SOAL LATIHAN:
#1 Dalam teks tentang Kiai Basori dan Syekh Mahmud al-Husary, apa komentar Syekh Mahmud setelah Kiai selesai membacakan surah al-Fatihah?
#2 Teruskan teks tentang Kiai Basori dan Syekh Mahmud al-Husary mulai dari kalimat sesudah kalimat terakhirnya.

Ketika itu, Kiai membacakan
surah al-Fatihah lengkap di depan Syekh Mahmud. Usai membaca, Syekh
Mahmud berkomentar, "Jayyid, bacaan yang bagus dan benar". "Saya mohon
ijazah dari Syekh", ujar Kiai. "Ajaztukum", kata Syekh Mahmud yang
langsung dijawab oleh Kiai Basori, "Qobiltu ijazatakum, saya terima
ijazah Syekh".
Ada banyak pelajaran yang bisa dipetik dari kisah singkat Kiai Basori bersama idolanya, Syekh Mahmud al-Husary.
Salah
satu pelajarannya adalah bahwa Kiai mengajarkan, sesungguhnya belajar
sebuah ilmu harus dari ahlinya. Belajar al-Quran semestinya kepada Ahli
al-Quran, belajar fiqih juga harus kepada ulama yg faqih, belajar ilmu
falaq harus pula kepada yang mengerti ilmu falaq dan astronomi, demikian
juga belajar ilmu-ilmu lainnya.
Ibnu Sirin pernah
berkata, "Inna hadza al-ilma diinun, fandzuruu 'amman ta'khuduna
diinakum", sesungguhnya ilmu ini adalah agama, maka lihatlah lebih dulu
kepada siapa kalian mengambil atau belajar tentang agama kalian.
Pernyataan ini berhubungan erat dengan peringatan Nabi Muhammad saw,
"Jika sebuah urusan telah diemban oleh orang yang bukan ahlinya, maka
nantikanlah datangnya kiamat".

MATERI HASIL EKSTRAKSI:
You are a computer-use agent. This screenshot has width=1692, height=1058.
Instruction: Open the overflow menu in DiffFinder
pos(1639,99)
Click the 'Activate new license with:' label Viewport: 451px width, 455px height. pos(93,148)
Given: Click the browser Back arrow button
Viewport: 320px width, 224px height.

...

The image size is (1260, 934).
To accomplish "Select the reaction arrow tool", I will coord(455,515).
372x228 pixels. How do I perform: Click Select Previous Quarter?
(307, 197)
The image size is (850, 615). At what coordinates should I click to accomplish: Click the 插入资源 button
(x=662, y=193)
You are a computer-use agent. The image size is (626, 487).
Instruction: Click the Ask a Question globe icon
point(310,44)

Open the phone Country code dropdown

* * *

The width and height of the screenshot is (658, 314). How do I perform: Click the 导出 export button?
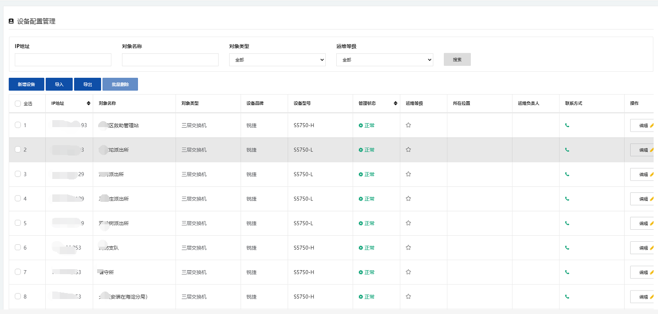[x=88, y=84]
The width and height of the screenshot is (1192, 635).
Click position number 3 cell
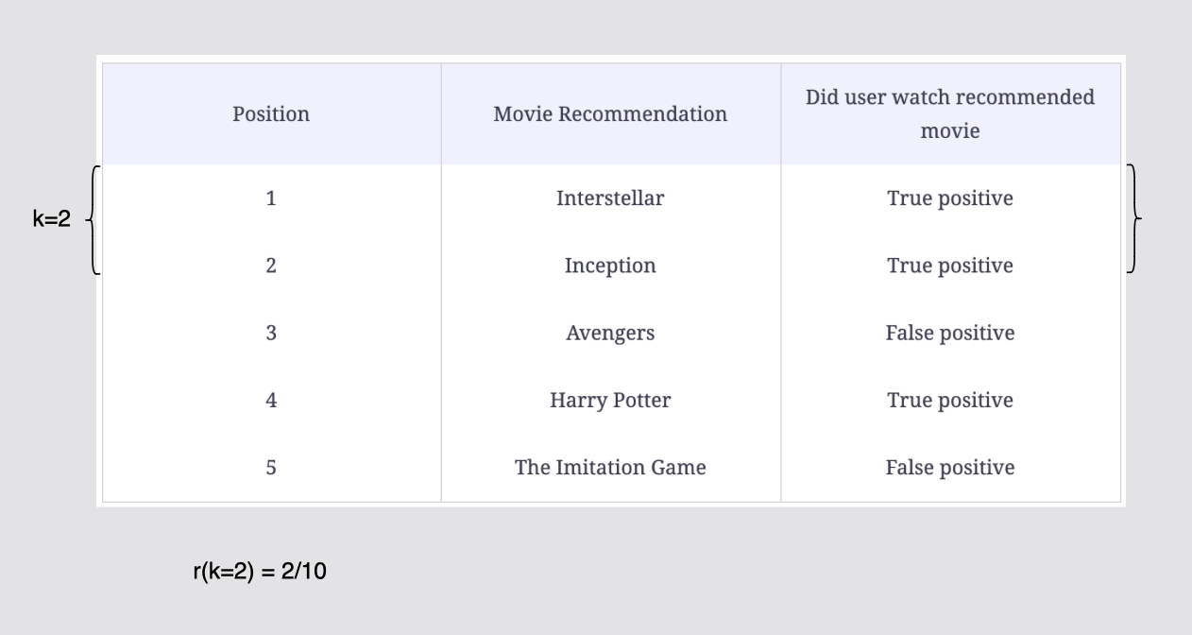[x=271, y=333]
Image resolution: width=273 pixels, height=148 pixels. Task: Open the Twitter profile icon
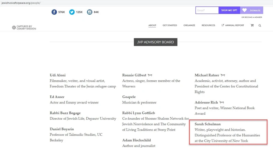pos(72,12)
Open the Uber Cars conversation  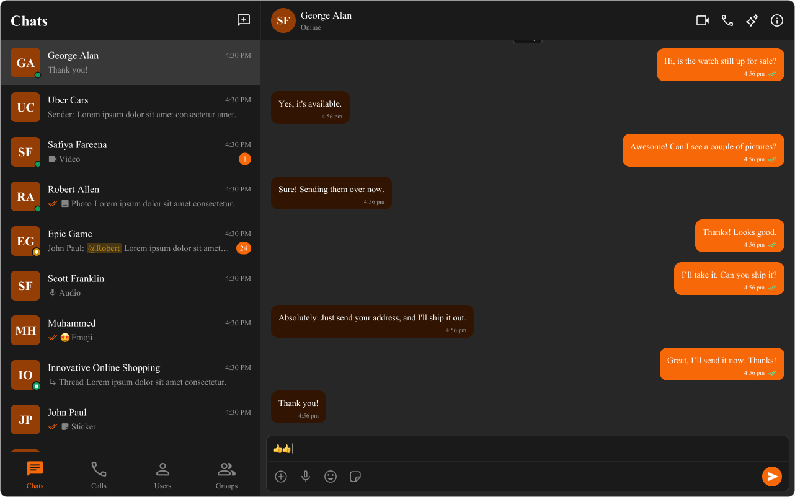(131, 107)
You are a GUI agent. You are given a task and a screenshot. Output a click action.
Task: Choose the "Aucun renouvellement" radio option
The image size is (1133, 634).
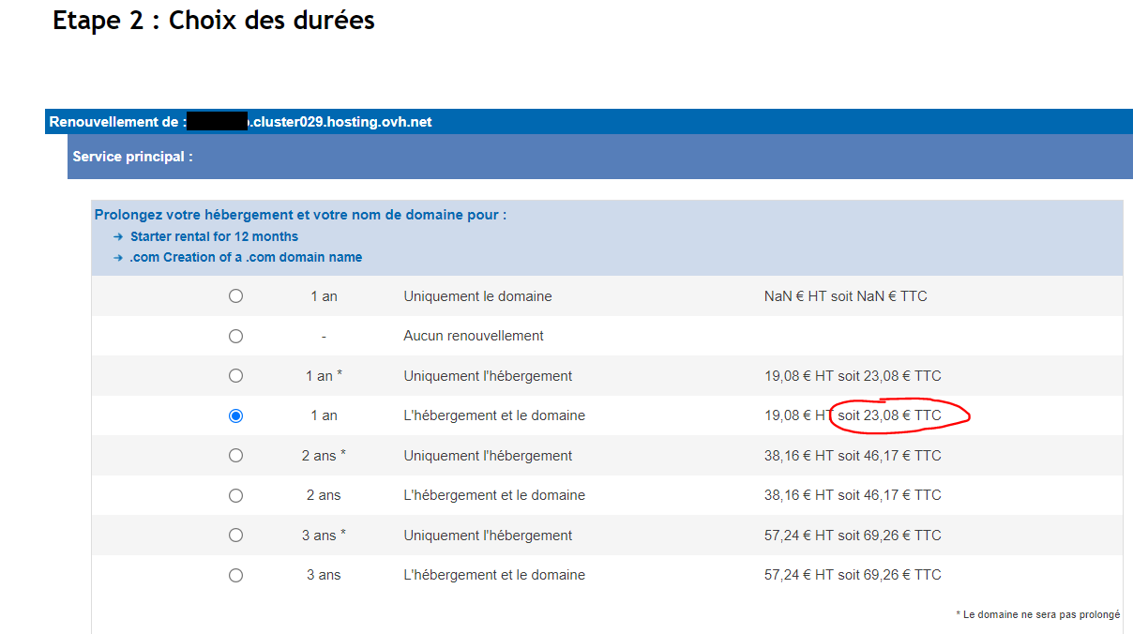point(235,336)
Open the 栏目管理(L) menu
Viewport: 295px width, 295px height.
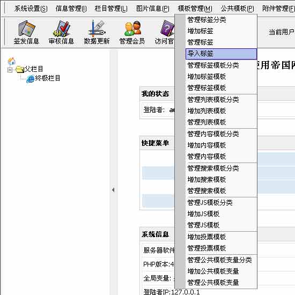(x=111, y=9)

PEMBAHASAN SOAL:
#1 Syekh Mahmud berkomentar, "Jayyid, bacaan yang bagus dan benar".

#2
Dengan kata lain, bila kita
belajar sebuah ilmu kepada orang yang tidak profesional di bidangnya,
apalagi kredibilitasnya masih diragukan dan belum diketahui secara
menyakinkan, maka sebenarnya kita sedang menunggu kiamat alias belajar
tentang kegagalan.
Karena itu, sangat boleh jadi,
kegagalan yang saat ini banyak dialami oleh lembaga pendidikan dalam
menghasilkan lulusan yang berkualitas, salah satu faktor penyebabnya
adalah karena peserta didiknya diajari oleh mereka yang tidak ahli di
bidangnya. Guru yang memiliki keahlian setengah-setengah juga akan
melahirkan murid yang setengah jadi. Meski sang murid pandai,
paling-paling hanya jadi "setengah matang".
Pesan
intrinsik di balik kisah Kiai adalah sebuah himbauan bahwa Alumnus PIQ
yang notabene-nya telah digembleng dengan ilmu-ilmu al-Quran, terutama
di bidang tilawah bit-tartil dan tajwid, hendaknya menzakati ilmunya
dengan cara mengajarkan dan mendakwah tilawah al-Quran yang tepat dan
benar. Sebab, jebolan PIQ diharapkan oleh Kiai menjadi ujung tombak
perjuangan al-Quran.
Bila boleh disederhanakan, saya
bahasakan, "Jika bukan alumni PIQ, siapa lagi?" Artinya, kita sebagai
generasi qurani memiliki tanggungjawab besar terhadap masa depan
pendidikan tilawah al-Quran. Mengajarkan al-Quran, bisa melalui lembaga
formal, informal maupun non-formal. Bisa di sekolah, kampus, madrasah,
TPQ, majelis taklim, dan sebagainya.
Selain mengajar, bisa
pula mendakwahkan pentingnya belajar tilawah al-Quran melalui mimbar
Jumat, tulisan, artikel, diskusi, seminar, workshop, dan sebagainya.
Bisa pula dengan memberi uswah atau teladan yang benar dengan menjadi
imam shalat, pemimpin tahlil, qasidah, qiraah bil-ghina dan dalam
berbagai kesempatan dengan memanfatkan aneka media, baik tradisional
maupun modern.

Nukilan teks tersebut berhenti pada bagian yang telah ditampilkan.